#### Text shown:
****************

Kondomo joined the public prosecution service shortly after he received his law degree. His first major appointment was as the district attorney of Fakfak in 2007. He held this office until 2012 and was transferred to the office of the Papua's attorney general as the assistant for special crimes. During this period, Kondomo took part in prosecuting the chairman of the West Papuan Regional People's Representative Council Yoseph Yohan Auri and provincial company director Mamad Suhadi, who was arrested after being found in a corruption case involving around 20 billion rupiahs of provincial funds.

After two years serving in the office of the Papua's attorney general, Kondomo was moved to Central Java. He was installed as the district attorney of Sleman on 20 March 2014, replacing Jacob Hendrik Pattipeilohy. Kondomo was replaced as the district attorney of Sleman on 6 January 2016 by Dyah Retnowati Astuti. From Sleman, Kondomo was transferred to East Java and became the assistant for supervision to the province's attorney general. Several months into his new position, Kondomo investigated Harwiadi, an associate attorney in the Surabaya's district attorney office, for allegations of bribery by a robbery perpetrator. Kondomo's attempt at the investigation infuriated district attorney of Surabaya, Didik Farhan, who then claimed that Harwiadi "had sworn to god" that he did not accept any bribes of any sort.

****************

#### Stored data:
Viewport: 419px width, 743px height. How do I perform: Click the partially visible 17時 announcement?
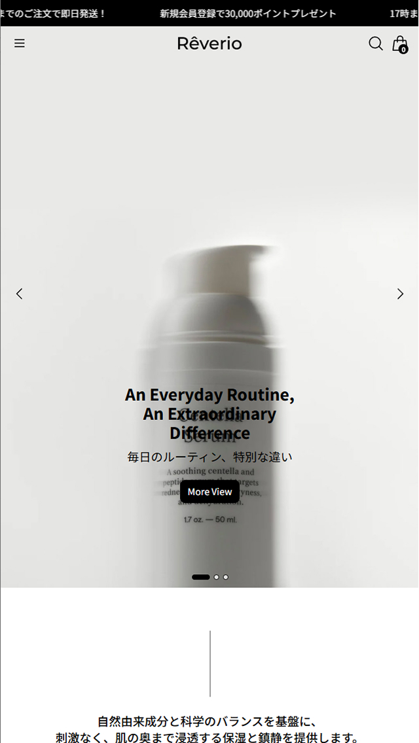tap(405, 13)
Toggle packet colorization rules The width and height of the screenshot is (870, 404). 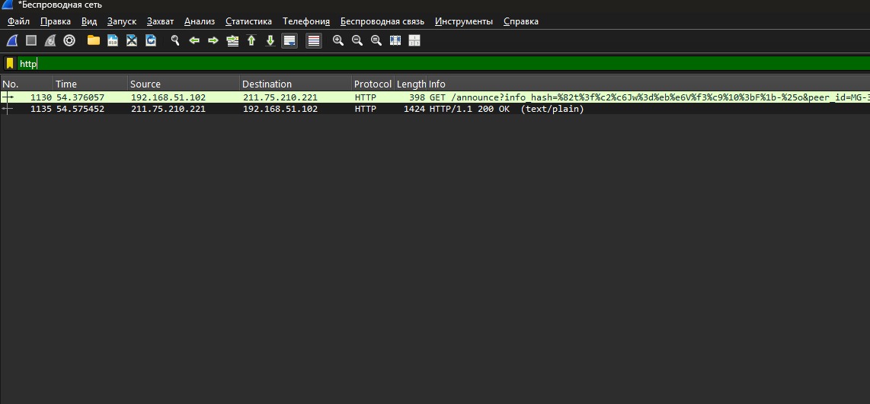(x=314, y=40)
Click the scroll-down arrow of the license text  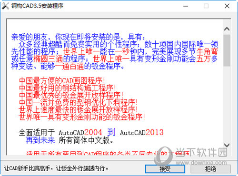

****************

#### Set of tasks:
(a) Condense the paragraph beginning "After two years serving" from the text on Kondomo's career into a bulleted list that keeps its main facts.
(b) According to the text on Kondomo's career, what was his first major appointment, and in what year did it begin?
The material plays no part in what follows.

#### Responses:
(a)
- After two years in the office of Papua's attorney general, Kondomo moved to Central Java.
- He was installed as district attorney of Sleman on 20 March 2014, replacing Jacob Hendrik Pattipeilohy.
- Dyah Retnowati Astuti replaced him there on 6 January 2016.
- He then transferred to East Java as assistant for supervision to the province's attorney general.
- Several months later, he investigated Harwiadi, an associate attorney in Surabaya's district attorney office, over alleged bribery by a robbery perpetrator.
- The investigation infuriated Surabaya district attorney Didik Farhan, who claimed Harwiadi "had sworn to god" that he had accepted no bribes.

(b) District attorney of Fakfak, beginning in 2007.